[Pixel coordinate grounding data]
□ □ □ □ □
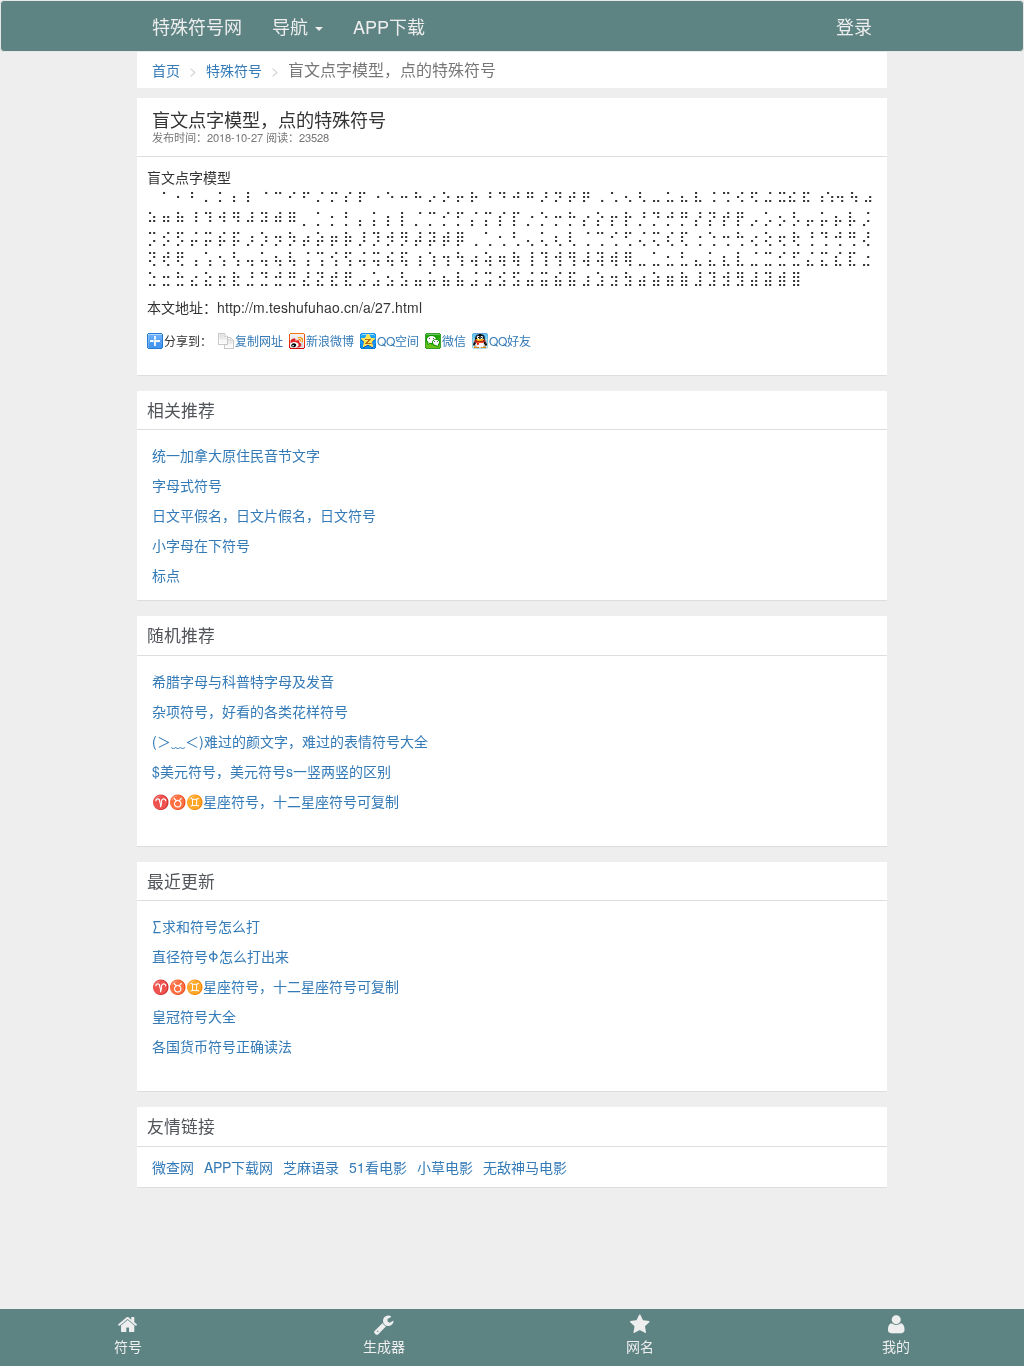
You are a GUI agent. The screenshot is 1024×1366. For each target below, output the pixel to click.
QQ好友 (510, 341)
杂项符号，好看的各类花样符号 (250, 711)
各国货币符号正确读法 (222, 1046)
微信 (454, 341)
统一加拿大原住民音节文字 (236, 455)
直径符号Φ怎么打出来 (220, 956)
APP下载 (389, 26)
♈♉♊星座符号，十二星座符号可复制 (275, 801)
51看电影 (378, 1167)
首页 (166, 70)
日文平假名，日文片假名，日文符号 (264, 515)
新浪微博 (330, 341)
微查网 (173, 1167)
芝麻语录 (311, 1167)
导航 (292, 26)
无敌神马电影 (525, 1167)
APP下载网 (238, 1167)
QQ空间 (398, 341)
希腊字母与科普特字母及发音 (243, 681)
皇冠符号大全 (194, 1016)
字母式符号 (187, 485)
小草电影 (445, 1167)
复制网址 (259, 341)
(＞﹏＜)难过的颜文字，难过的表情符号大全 (290, 741)
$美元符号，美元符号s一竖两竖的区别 (271, 771)
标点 (166, 575)
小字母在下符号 (201, 545)
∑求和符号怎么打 (206, 926)
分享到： (188, 341)
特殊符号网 (197, 26)
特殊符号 (234, 70)
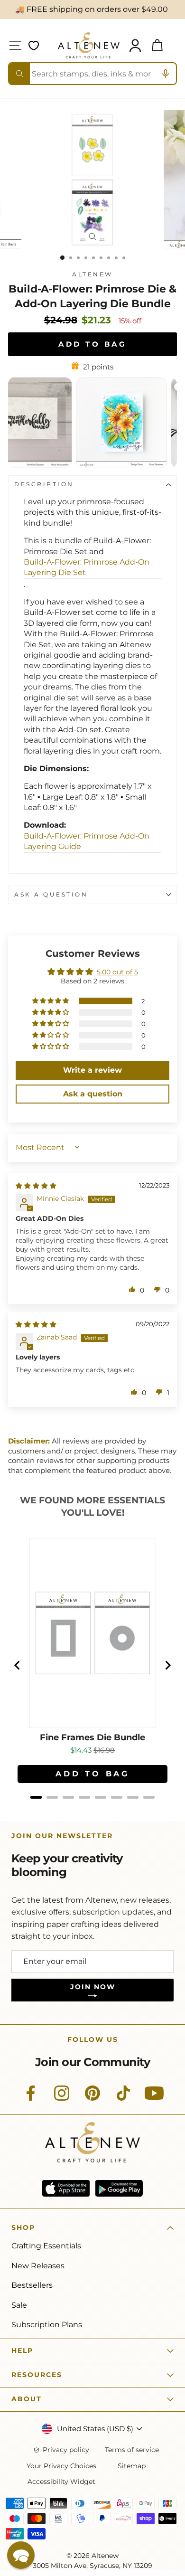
□ □ □ □ □
The lines to repeat start at the one holding "新浪微博 (330, 341)" and run through the last line of the records above; write them out exactly, both ends included, but not the pictures.

-- PROBLEM SOLUTION --
新浪微博 (330, 341)
微查网 (173, 1167)
芝麻语录 (311, 1167)
导航 (292, 26)
无敌神马电影 (525, 1167)
APP下载网 (238, 1167)
QQ空间 (398, 341)
希腊字母与科普特字母及发音 (243, 681)
皇冠符号大全 (194, 1016)
字母式符号 (187, 485)
小草电影 (445, 1167)
复制网址 (259, 341)
(＞﹏＜)难过的颜文字，难过的表情符号大全 (290, 741)
$美元符号，美元符号s一竖两竖的区别 (271, 771)
标点 (166, 575)
小字母在下符号 (201, 545)
∑求和符号怎么打 (206, 926)
分享到： (188, 341)
特殊符号网 (197, 26)
特殊符号 (234, 70)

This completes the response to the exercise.